Leaving all pictures aside, write out the records below precisely as given.

┌──

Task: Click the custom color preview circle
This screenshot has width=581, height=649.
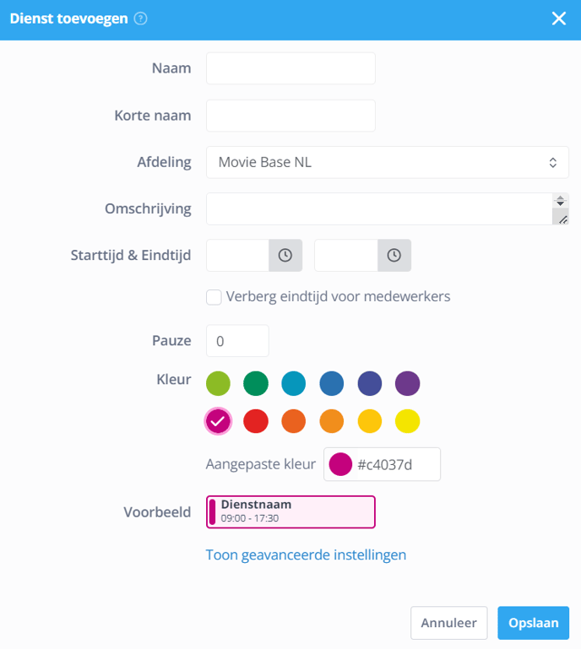Action: click(x=340, y=464)
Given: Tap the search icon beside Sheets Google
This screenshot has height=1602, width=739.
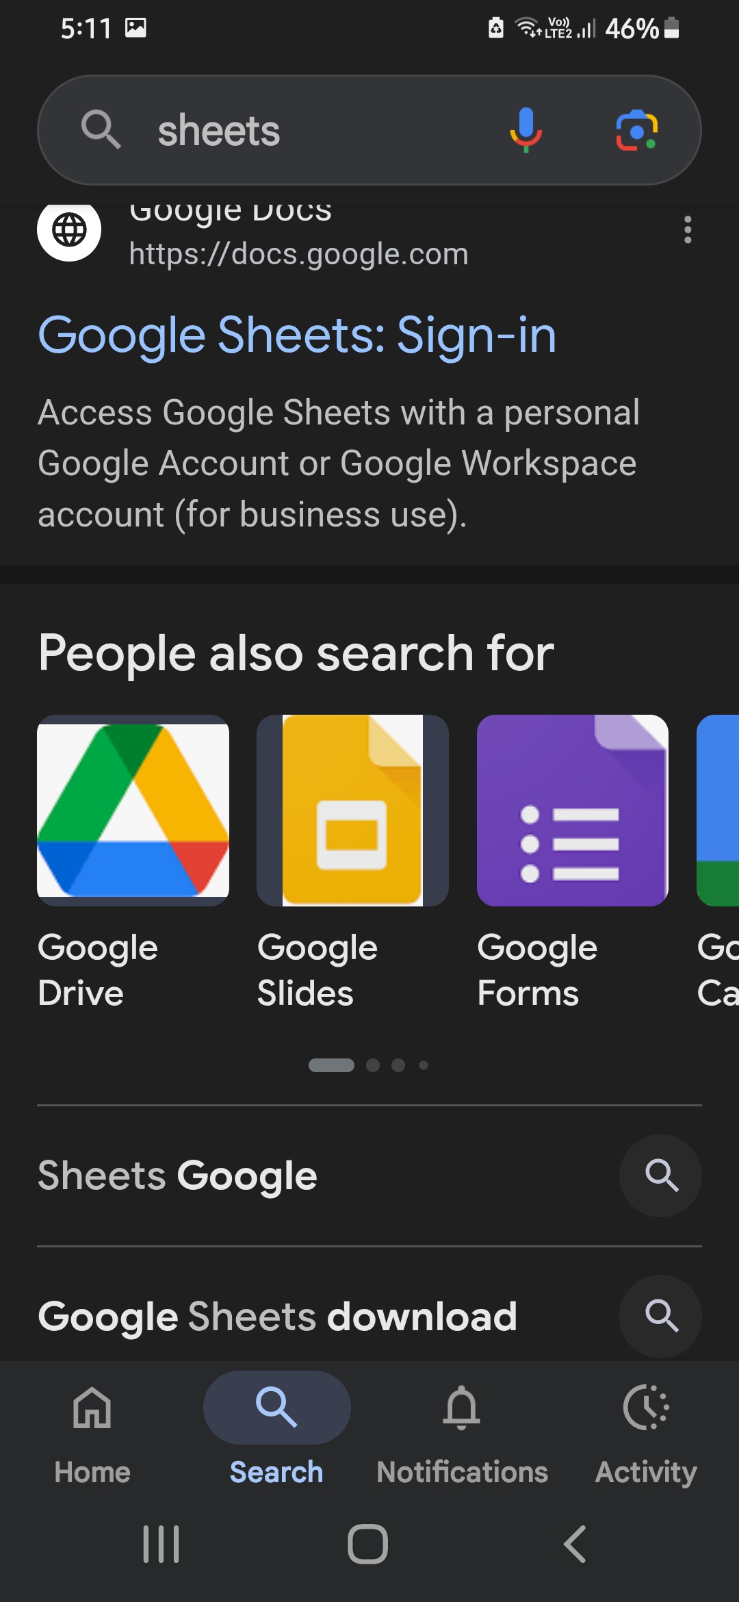Looking at the screenshot, I should coord(661,1175).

└──

Completed task:
Task: Click the custom color preview circle
This screenshot has width=581, height=649.
Action: click(x=340, y=464)
Given: Tap the search icon beside Sheets Google
This screenshot has height=1602, width=739.
Looking at the screenshot, I should coord(661,1175).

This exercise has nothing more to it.